I didn't get to Thursday's blog since I didn't get to do much productive work. Before proceeding with testing the N3 loader I wanted to make sure that I had a stable system and hadn't broken anything. So of course, when the Lucene tests started failing I had to start wondering what I'd broken, and how.

My first thought was that I could not have possible broken the Lucene code, as the N3 loading code was in a completely unrelated area. However, I've been mistaken in the past when I thought that two pieces of code were completely unrelated, so I wasn't prepared to dismiss the possibility of the problem being in my code.

The test failure was caused by Lucene failing to obtain a lock on a file. Perhaps it was some file access I'd done which prevented the lock from being acquired.

Each time I ran the tests it took quite a long period to get through them all. I was able to track the Lucene tests down to the store-test target, so I tried to concentrate on running this test only. I quickly discovered that the Lucene tests would always pass when the tests were restricted to the set of tests in store-test, and they would always fail when run as the full set of tests for Kowari. So now I started to think that it was some test which ran before the Lucene tests which was causing the problem. Perhaps I'd influenced this other test in some way.

To confirm that it was definitely my code which was causing the problem, I got a fresh checkout of Kowari, and tried a full build with all the tests. All the tests passed, further indicating that it was my changes which had caused a problem, though I still couldn't work out how.

I asked advice from AN and TJ, but they couldn't help. TJ was able to tell me that these errors had been seen before, but was unable to say what they were indicative of.

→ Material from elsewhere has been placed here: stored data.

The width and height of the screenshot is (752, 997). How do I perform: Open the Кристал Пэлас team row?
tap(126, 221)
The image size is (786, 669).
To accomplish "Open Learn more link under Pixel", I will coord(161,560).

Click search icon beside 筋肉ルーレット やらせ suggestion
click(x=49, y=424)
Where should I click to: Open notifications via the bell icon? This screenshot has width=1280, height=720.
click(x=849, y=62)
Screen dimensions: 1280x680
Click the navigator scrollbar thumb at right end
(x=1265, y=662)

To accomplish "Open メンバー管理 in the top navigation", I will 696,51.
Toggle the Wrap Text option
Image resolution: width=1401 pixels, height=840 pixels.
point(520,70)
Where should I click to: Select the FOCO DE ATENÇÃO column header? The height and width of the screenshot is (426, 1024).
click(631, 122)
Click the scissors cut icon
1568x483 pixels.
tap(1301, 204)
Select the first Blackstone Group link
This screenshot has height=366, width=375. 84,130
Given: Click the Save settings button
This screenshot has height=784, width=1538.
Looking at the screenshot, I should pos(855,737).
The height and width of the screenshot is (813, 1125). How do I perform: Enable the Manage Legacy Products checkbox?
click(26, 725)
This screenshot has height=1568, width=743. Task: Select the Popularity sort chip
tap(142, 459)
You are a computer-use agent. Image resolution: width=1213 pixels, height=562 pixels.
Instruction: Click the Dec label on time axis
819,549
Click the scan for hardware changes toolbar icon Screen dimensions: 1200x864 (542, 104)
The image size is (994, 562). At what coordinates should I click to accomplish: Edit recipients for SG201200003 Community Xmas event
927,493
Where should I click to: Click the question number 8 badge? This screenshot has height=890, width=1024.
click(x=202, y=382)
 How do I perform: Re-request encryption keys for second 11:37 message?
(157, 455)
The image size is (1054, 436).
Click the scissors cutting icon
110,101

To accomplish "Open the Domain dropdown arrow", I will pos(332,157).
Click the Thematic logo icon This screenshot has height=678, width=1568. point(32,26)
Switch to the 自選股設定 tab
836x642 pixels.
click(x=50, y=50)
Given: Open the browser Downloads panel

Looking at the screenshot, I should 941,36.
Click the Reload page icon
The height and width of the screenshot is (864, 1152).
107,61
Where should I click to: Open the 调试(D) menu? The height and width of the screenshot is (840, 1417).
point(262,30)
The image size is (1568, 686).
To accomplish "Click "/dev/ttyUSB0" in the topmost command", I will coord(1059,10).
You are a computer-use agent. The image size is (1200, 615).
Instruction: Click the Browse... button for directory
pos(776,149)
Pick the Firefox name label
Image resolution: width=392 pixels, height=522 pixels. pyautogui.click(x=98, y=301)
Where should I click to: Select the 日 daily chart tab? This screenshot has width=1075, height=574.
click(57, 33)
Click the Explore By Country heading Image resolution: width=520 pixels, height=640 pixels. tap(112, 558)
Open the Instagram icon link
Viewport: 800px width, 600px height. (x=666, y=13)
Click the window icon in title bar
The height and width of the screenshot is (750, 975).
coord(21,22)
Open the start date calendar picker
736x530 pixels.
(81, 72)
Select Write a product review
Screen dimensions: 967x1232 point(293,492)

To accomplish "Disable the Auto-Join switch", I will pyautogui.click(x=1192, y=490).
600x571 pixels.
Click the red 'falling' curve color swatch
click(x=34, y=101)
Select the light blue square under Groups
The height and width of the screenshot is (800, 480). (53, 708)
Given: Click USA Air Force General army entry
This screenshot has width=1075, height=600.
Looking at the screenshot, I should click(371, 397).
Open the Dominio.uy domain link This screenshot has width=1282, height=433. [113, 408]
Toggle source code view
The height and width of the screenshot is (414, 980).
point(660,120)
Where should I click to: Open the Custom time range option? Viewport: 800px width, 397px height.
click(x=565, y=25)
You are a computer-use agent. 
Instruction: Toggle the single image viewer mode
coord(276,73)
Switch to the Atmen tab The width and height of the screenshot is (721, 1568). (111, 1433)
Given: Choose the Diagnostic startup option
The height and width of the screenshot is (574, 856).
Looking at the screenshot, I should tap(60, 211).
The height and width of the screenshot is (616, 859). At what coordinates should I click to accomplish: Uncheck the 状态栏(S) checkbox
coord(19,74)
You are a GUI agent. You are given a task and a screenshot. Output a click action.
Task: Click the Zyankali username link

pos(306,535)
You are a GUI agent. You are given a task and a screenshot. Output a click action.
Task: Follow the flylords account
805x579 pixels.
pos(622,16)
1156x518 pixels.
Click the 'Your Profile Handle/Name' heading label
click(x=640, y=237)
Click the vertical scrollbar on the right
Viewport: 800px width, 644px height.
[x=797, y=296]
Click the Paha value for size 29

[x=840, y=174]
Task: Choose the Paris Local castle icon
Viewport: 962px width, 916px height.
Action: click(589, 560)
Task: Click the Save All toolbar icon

Finally I started copying my files from my normal Kowari checkout to the clean checkout, one file at a time. I did this to see which file could be causing the problem. By the end of the day I had copied over every file, and the fresh checkout could still run all of the tests with no errors. I finally started comparisons between all the files in both checkouts, and there were no differences.

So at the end of the day I had two sets of identical files. One would build and pass its tests every time. The other would build but fail its Lucene test every time. This morning I even used find to run through all the files and do an MD5 comparison, but they came up the same.

All I could do in the end was to abandon the checkout with the failing test. I have no idea why two identical sets of files can behave differently. Time to stick to the working checkout and move on.

No comments: